Problem: Search the records that follow and extract every line containing the string "list".

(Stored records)

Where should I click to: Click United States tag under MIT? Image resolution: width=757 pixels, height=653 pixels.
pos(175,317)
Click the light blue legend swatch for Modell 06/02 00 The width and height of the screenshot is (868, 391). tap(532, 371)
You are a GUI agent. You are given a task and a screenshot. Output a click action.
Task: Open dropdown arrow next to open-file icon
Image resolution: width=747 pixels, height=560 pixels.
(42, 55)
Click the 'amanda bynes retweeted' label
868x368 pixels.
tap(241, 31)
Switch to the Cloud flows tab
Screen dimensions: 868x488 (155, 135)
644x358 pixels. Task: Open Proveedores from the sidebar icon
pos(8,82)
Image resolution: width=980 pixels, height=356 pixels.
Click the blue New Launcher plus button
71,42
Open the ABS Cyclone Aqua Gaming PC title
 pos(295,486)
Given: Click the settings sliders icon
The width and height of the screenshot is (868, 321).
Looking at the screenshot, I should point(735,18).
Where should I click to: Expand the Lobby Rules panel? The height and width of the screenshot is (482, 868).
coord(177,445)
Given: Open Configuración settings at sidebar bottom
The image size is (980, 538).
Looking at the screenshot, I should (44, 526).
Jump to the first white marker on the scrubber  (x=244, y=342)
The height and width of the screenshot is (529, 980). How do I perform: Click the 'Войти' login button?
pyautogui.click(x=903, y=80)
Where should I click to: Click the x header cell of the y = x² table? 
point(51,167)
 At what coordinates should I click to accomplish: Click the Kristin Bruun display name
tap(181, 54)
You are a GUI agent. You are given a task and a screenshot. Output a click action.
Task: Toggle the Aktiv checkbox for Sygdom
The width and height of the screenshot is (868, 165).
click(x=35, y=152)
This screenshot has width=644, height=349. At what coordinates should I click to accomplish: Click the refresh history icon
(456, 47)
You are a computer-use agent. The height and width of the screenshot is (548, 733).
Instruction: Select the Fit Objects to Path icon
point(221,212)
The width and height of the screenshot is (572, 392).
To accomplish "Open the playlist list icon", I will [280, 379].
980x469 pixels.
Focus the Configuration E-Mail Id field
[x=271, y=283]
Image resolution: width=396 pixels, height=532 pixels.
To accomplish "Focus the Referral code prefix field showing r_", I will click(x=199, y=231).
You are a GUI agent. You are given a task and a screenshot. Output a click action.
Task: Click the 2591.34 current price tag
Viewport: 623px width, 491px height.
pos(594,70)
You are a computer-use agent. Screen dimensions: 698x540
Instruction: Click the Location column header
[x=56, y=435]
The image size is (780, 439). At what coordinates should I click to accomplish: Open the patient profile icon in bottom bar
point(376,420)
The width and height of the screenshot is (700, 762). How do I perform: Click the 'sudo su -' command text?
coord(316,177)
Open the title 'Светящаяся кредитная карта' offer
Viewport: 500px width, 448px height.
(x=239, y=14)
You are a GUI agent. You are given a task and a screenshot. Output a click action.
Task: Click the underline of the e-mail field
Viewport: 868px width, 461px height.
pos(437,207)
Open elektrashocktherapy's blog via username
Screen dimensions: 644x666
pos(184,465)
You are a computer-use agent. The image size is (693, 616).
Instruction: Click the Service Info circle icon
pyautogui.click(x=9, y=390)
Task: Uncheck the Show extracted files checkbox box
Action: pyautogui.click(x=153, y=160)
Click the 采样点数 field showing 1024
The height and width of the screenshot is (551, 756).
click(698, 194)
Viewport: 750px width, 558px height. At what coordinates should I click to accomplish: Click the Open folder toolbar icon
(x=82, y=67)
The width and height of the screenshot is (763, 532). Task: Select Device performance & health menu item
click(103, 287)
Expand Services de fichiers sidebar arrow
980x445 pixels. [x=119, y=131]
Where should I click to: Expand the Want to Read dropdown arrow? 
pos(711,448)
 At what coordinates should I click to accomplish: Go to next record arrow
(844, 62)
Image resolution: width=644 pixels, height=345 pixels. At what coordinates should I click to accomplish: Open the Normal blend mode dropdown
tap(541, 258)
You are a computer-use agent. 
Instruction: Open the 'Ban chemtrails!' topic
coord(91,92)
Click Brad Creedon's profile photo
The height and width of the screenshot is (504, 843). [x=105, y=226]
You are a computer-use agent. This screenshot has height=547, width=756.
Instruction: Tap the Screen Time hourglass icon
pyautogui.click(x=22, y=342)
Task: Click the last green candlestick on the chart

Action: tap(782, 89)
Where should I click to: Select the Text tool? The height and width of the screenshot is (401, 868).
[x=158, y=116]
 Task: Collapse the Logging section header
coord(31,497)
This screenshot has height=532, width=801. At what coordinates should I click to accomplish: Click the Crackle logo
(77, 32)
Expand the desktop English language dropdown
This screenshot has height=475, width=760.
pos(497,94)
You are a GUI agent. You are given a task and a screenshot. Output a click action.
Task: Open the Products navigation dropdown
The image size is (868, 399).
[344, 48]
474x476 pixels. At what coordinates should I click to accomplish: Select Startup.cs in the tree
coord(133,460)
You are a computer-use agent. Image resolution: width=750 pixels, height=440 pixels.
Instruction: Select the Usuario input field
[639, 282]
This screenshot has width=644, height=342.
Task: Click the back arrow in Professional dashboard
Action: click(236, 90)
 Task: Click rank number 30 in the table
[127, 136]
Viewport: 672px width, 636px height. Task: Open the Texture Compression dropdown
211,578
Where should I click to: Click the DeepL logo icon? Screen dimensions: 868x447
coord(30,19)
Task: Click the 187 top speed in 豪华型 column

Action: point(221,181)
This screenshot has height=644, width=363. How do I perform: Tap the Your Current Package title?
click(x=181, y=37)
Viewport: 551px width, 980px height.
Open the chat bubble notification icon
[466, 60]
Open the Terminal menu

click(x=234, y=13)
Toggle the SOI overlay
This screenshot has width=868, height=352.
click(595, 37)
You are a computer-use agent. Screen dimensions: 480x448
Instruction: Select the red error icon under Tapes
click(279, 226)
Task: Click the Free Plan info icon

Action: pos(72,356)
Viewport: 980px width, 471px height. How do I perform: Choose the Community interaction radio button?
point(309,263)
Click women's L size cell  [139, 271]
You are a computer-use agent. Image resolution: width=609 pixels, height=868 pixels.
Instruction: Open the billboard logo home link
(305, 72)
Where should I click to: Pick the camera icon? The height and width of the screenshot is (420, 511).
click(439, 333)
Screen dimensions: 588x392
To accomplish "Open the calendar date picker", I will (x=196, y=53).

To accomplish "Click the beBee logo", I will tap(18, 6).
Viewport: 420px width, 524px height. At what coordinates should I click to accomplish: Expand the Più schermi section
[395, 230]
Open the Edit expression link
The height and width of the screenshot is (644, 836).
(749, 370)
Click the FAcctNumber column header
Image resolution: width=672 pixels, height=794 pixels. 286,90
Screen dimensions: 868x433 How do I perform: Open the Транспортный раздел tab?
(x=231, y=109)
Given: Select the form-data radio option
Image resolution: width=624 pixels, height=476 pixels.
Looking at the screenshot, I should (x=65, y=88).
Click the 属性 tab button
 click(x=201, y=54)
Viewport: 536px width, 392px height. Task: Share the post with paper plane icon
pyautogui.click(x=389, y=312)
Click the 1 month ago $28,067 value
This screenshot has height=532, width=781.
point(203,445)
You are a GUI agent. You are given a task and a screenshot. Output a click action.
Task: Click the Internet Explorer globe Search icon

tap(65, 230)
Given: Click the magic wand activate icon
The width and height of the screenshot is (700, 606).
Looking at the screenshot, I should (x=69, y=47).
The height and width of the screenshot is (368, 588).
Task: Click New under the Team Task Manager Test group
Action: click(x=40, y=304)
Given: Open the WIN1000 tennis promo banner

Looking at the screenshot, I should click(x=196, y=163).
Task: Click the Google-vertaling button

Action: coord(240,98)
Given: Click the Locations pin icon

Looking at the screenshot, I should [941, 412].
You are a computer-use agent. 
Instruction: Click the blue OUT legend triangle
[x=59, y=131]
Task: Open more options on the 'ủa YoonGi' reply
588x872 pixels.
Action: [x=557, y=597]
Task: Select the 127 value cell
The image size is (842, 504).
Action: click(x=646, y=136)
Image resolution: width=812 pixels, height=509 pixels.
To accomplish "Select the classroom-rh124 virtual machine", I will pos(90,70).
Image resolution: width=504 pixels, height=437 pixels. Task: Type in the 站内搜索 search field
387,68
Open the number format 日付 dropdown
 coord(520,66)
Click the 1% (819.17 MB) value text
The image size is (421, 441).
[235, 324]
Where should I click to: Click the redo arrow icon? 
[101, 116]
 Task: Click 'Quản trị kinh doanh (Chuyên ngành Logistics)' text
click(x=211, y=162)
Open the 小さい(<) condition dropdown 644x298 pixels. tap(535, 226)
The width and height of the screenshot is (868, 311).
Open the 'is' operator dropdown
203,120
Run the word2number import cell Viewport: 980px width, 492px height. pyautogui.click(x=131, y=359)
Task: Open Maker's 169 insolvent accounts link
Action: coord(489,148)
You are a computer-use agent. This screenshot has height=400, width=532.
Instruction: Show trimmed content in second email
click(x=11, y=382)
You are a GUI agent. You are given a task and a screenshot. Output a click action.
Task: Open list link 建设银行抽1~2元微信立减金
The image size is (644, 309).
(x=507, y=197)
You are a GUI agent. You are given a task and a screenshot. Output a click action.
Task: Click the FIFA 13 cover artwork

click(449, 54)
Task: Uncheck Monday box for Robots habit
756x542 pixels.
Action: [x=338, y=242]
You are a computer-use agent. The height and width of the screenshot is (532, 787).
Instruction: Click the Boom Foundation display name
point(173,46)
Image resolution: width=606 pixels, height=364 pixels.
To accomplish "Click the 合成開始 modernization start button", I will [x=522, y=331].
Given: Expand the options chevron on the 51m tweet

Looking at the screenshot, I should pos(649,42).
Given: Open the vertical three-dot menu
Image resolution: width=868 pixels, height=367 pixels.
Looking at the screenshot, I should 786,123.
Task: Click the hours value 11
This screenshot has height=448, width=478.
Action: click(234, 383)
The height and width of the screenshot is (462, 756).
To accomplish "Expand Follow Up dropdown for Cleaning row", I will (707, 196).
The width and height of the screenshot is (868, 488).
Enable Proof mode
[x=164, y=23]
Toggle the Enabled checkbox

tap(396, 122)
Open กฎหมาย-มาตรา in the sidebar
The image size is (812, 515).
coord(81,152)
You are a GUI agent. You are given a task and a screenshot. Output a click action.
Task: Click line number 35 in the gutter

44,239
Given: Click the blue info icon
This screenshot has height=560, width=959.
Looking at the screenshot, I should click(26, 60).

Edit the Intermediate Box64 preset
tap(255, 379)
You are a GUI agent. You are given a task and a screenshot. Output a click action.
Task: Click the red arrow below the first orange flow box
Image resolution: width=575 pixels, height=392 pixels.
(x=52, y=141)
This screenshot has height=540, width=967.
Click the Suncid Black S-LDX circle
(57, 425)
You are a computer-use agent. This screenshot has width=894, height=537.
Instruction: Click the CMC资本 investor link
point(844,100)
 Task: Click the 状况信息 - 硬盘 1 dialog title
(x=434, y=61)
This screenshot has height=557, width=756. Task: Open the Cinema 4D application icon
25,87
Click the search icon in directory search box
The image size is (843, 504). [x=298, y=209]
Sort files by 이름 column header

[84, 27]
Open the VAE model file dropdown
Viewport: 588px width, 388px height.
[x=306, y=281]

Your response:
To accomplish "Open the playlist list icon", I will [280, 379].
Task: Open list link 建设银行抽1~2元微信立减金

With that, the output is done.